Not to be deterred, members of the congregation, under the leadership of its former minister, The Reverend Dr. Richard E. Hotchkin, decided to build a new church and pipe organ. After much research, the Janesville, Wisconsin architectural firm of AYA Associates was engaged to design a place of worship, and the organ builder Rieger-Kloss Varhany, Krnov, Czech Republic, was commissioned to construct a new organ to specifications exceeding those of the former organ.

Three years later, on August 12, 2001, First Church's congregation moved into their new edifice, built in the historic New England tradition, erected on the same spot as the former building. The new First Congregational Church Meeting House was dedicated on Saturday, October 13, 2001, led by its newly appointed minister, The Reverend Shawn Stapleton. The Rieger-Kloss organ was inaugurated on Sunday, October 12, to a standing room only audience in a recital by Merrill N. Davis III. Another large audience greeted the Ukrainian concert organist, Volodymyr Koshuba, when he performed November 27.

Negotiations for acquiring and designing the new organ were handled by Euro Musik Corporation of Bloomingdale, Illinois, the Rieger-Kloss firm's exclusive importer for the North American continent, and its president, Matt Bechteler, together with Merrill "Jeff" Davis, artistic and marketing director, and William E. Gray, Jr., design and sales consultant.

The organ's more than 3,800 pipes were voiced and finished by Jan Kostera, Jr., Frantisek Kutalek, and Tomas Fafilek over a two-month period. An additional crew of eight men flown from the Czech Republic erected the massive forty-foot high oak organ case and its three stacked levels of slider chests. All of the organ's façade pipes are made from a heavy cast alloy of 75% tin. Walker Technical Company of Zionsville, Pennsylvania provided the instrument's computer system with its 256 levels of memory, a full MIDI interface equipped with an instant playback sequencer, together with the three 32´ pedal flue voices, chimes, harp, celesta, and zimbelstern.

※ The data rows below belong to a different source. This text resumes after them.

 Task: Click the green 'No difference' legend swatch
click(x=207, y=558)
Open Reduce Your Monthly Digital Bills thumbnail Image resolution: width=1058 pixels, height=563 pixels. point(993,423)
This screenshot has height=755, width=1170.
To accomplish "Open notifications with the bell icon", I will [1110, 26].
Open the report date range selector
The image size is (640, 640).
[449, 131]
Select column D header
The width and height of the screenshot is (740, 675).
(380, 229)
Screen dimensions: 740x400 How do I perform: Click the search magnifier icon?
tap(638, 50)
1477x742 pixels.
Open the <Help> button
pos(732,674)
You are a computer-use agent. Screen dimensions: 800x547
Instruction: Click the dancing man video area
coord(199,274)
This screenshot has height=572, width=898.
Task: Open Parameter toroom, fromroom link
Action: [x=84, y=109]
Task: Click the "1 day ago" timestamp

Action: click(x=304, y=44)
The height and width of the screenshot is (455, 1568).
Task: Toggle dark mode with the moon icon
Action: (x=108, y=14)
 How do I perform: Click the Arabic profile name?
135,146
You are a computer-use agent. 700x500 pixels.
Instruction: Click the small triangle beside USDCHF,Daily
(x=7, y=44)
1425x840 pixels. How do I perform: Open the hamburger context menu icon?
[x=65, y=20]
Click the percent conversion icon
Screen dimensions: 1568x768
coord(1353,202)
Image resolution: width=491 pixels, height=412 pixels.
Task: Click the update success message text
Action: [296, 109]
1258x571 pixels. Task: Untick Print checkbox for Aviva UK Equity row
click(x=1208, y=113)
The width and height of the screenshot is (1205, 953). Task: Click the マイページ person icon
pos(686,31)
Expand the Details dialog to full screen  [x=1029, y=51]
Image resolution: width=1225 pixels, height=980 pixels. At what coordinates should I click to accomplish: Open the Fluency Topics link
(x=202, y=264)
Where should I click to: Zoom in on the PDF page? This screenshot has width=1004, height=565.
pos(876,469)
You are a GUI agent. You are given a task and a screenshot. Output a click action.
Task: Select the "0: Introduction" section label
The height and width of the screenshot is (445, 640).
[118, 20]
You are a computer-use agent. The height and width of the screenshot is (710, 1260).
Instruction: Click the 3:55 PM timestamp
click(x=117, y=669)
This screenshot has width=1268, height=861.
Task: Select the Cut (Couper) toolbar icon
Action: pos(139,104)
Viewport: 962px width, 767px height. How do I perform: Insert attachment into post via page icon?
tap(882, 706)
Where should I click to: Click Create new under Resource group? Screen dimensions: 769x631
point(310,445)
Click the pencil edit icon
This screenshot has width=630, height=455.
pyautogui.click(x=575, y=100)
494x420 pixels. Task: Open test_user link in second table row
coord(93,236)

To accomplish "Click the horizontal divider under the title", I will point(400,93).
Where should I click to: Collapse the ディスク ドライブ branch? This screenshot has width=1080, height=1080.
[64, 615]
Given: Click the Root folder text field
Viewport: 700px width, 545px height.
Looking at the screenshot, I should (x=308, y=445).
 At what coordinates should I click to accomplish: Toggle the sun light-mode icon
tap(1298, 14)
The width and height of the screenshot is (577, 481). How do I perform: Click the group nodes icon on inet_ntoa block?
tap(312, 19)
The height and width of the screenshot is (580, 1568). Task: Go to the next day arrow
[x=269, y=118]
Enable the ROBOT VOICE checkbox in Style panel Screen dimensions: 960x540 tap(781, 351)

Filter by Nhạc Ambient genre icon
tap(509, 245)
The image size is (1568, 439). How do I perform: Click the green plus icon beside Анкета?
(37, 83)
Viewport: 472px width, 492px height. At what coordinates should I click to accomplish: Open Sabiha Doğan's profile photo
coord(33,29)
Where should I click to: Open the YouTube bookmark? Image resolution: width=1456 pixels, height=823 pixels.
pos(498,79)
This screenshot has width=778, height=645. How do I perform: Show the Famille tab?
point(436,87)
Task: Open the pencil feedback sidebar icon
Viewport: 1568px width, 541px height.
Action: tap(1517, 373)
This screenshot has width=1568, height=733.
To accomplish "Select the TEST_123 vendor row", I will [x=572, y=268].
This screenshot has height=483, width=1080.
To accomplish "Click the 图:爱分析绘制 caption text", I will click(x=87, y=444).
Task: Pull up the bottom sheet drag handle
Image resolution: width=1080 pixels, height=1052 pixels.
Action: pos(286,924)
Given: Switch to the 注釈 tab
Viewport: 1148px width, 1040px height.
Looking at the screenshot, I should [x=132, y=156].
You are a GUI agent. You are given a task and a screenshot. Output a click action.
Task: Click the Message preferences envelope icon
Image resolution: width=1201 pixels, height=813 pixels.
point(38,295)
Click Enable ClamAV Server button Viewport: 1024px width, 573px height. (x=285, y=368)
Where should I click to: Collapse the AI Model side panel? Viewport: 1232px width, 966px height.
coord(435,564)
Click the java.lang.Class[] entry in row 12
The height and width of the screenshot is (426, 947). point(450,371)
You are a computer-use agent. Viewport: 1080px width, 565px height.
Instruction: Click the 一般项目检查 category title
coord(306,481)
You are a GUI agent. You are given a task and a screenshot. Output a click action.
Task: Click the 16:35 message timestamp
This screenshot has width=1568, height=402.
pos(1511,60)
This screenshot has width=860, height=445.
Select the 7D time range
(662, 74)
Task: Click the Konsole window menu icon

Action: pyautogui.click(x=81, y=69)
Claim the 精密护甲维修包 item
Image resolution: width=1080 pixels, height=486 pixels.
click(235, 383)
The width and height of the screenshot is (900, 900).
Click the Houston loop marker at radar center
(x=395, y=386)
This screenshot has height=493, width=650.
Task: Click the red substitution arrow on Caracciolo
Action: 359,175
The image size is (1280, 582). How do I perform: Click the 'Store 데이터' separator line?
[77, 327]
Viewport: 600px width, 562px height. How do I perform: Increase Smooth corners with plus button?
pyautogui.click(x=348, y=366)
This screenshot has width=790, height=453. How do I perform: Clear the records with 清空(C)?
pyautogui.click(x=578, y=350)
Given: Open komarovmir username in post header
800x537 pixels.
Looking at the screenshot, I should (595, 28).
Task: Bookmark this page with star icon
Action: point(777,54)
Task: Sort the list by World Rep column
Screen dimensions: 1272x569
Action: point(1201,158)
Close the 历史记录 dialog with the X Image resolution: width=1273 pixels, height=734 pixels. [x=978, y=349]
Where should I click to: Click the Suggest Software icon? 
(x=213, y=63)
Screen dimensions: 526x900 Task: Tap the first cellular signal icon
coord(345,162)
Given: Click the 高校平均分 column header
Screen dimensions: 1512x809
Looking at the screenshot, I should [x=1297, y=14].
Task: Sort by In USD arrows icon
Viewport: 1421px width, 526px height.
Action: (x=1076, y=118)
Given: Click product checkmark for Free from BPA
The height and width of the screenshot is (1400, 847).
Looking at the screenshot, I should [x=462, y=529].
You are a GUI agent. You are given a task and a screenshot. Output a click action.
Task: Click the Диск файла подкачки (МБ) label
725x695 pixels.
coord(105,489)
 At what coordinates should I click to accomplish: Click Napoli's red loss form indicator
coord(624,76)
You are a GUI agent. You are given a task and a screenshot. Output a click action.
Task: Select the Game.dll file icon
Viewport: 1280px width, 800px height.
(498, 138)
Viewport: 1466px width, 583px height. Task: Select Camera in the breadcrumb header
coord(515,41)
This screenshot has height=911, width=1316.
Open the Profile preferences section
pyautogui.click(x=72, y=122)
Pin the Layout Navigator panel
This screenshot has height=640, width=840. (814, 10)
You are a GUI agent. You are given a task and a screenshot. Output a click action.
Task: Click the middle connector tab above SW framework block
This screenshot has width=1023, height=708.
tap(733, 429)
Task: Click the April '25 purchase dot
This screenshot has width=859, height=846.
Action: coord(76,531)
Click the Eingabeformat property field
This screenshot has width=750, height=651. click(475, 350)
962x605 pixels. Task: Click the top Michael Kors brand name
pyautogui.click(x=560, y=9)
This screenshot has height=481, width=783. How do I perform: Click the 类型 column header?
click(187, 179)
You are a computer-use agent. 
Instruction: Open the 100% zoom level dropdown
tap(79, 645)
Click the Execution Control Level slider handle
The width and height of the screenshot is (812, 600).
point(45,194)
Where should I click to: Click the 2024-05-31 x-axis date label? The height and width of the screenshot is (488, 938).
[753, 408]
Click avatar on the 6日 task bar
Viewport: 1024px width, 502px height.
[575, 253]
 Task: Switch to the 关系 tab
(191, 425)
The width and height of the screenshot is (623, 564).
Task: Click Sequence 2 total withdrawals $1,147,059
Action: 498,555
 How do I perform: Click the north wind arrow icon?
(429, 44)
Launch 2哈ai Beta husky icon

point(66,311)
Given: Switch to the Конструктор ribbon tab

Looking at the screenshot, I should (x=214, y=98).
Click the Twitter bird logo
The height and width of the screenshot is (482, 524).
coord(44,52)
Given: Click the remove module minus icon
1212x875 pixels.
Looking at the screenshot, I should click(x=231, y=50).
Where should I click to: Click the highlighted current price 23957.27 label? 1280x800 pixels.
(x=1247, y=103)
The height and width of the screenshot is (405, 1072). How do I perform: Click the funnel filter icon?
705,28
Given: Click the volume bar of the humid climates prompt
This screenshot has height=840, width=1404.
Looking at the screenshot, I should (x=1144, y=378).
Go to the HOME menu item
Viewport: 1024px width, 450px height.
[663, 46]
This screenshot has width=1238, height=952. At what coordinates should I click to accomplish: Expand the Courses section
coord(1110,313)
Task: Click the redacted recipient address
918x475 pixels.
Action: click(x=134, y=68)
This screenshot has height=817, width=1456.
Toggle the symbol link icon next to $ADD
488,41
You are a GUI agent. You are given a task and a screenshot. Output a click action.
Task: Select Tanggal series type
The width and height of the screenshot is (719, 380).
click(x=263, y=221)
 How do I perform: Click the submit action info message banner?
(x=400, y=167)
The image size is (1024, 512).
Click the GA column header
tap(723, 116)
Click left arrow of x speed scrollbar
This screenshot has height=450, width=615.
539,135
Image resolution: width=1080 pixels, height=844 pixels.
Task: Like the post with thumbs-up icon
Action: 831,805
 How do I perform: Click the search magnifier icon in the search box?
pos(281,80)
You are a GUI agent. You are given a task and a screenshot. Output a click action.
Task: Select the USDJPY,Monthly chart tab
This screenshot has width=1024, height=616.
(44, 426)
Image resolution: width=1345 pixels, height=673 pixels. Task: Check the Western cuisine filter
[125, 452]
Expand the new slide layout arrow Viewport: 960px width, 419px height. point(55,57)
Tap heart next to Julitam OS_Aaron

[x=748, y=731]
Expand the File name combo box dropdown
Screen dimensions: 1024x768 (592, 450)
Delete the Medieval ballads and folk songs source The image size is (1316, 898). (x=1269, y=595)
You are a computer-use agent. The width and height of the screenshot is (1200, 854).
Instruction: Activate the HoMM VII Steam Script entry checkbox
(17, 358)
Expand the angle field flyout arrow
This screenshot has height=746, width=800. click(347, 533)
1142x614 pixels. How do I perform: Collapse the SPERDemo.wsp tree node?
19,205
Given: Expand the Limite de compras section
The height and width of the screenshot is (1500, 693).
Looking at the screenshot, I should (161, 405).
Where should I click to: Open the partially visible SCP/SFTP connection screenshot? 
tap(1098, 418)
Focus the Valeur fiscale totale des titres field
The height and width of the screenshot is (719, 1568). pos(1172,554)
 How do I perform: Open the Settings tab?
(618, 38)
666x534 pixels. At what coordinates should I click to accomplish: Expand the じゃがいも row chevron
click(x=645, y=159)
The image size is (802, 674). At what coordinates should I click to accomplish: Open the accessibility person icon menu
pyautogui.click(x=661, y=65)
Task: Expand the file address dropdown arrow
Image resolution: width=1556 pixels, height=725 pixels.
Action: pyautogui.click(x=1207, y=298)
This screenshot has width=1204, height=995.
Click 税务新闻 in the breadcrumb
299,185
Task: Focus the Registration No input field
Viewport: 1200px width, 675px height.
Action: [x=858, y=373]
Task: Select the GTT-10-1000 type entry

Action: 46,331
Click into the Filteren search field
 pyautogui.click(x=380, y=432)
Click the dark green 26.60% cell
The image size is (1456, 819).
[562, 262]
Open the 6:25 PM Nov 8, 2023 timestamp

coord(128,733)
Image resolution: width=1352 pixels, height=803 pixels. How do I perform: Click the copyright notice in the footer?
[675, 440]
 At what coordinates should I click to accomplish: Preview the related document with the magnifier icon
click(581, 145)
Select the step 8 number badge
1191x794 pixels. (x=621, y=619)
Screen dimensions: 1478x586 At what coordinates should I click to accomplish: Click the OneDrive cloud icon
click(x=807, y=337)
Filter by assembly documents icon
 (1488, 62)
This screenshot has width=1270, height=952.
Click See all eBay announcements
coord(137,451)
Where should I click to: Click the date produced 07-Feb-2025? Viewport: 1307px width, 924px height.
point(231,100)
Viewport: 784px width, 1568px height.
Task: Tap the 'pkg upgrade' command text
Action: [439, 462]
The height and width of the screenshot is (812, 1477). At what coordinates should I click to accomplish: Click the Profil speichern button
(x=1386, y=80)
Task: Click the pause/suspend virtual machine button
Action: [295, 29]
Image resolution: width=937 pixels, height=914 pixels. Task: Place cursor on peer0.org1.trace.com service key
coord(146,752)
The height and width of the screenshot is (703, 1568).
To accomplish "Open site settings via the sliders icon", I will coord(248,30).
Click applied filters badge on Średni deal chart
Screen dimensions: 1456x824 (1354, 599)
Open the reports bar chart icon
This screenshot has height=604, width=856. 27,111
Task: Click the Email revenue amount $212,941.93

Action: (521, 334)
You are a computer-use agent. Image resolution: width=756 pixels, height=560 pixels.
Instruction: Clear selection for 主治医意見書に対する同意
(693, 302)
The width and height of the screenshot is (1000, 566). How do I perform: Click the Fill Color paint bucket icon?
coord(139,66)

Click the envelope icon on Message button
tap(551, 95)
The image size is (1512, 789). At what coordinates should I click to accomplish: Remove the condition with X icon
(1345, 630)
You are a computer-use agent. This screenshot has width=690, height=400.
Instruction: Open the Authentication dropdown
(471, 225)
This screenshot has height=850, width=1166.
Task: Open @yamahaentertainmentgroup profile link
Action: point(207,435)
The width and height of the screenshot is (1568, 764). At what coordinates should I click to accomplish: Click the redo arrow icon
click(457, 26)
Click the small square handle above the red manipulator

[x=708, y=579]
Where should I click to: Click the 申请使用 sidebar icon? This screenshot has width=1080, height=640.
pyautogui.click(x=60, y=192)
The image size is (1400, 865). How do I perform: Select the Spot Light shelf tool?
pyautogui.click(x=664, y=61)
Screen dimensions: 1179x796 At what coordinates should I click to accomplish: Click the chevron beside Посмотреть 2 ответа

There are several novel and interesting tonal design features incorporated into the Beloit instrument:

1) A Grand Résonance division, which is a 29-note upward extension of the Pedal division's voices, giving the instrument a secondary Great, especially appropriate for the performance of the romantic literature where complete pedal independence is neither desired or needed. To "crown" the Résonance mixtures is a large multi-rank descant Grand Fourniture, which breaks into 32´ pitches in the higher reaches of the keyboard. Both an elegant sounding Tuba Magna and a Principal Cornet give this division both commanding solo and ensemble presence.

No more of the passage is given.